A viagem a Campos do Jordão foi a sequência dos dias de férias, que já descrevi na postagem do Parque do Itatiaia.

Partimos da nossa base em Pouso Alegre, aqui cabe um comentário sobre a estrada até Campos do Jordão para quem parte do Sul de Minas. No último trevo de acesso a Campos do Jordão há duas opções de estrada: a primeira é por um trecho de serra bem intenso. É o trecho que as placas, o GPS e o Waze indicam - costuma ser mais rápido e curto, porém, se não gostar de serra ou enjoar, opte pela segunda possibilidade, que é passar por Santo Antônio do Pinhal - foi a opção que fizemos. A serra é bem mais suave, no entanto, um pouco depois de Santo Antônio do Pinhal, esta estrada cai na SP 123 que pega o tráfego dos carros que chegam pela Dutra. Conclusão: trânsito intenso nos finais de semana, principalmente nos últimos 10 km. Foi o que aconteceu conosco - era domingo, meio-dia, e levamos cerca de 50 minutos para percorrer esses 10 km. Minha sugestão: se ninguém no carro tiver problemas com enjoo ou se for alta temporada, vá pela serra e evite o congestionamento.

Campos do Jordão já recebe muito bem seus turistas pelo belo Portal, logo na entrada, e opções de passeio não faltam na cidade e arredores. Fizemos uma programação de alguns locais para visitar - vou citar mais abaixo, porém, nos 3 dias e duas noites que passamos ali não conseguimos manter o programado porque encontramos uns amigos e resolvemos curtir mais a companhia que os passeios.
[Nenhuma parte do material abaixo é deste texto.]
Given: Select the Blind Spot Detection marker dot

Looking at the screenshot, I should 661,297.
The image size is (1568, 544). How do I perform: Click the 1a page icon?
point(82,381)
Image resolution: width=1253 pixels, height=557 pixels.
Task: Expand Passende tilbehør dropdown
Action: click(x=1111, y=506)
Chegamos na hora do almoço e como o check-in na pousada ainda não estava liberado fomos almoçar no Restaurante Baden Baden, localizado na região central da cidade - Capivari. Impressões: é um restaurante tradicional que vale a pena conhecer e, no mínimo, tomar uma cerveja Baden Baden (pegamos uma promoção: tomando 4 cervejas ganhava uma taça). Estávamos em um grupo grande, mas, por sorte, conseguimos uma mesa no terceiro andar. O serviço, no entanto, deixou a desejar. O restaurante estava cheio, mas pra mim não é desculpa, pois é rotina por lá. O atendimento foi ruim e demorou demais para a comida ser servida, ainda bem que não estávamos com pressa. A comida típica ali é a alemã, que não decepcionou quem a pediu. Já o filé mignon que eu pedi estava frio e muito inferior ao de outros restaurantes mais simples, além do preço não ser baixo. Conclusão: tome uma cerveja e coma comida alemã sem pressa para ir embora.


 
Rua central onde circulam apenas pedestres e onde está o Baden Baden
 
Baden Baden

Nos finais de semana de julho, com a cidade lotada de turistas, encontrar uma vaga de estacionamento não é muito fácil, mas com paciência acaba aparecendo. Existem estacionamentos particulares em alguns terrenos - o preço varia conforme o dia, no domingo era R$ 20,00 sem limite de horário e na terça-feira era R$ 10,00. Na rua era Zona Azul.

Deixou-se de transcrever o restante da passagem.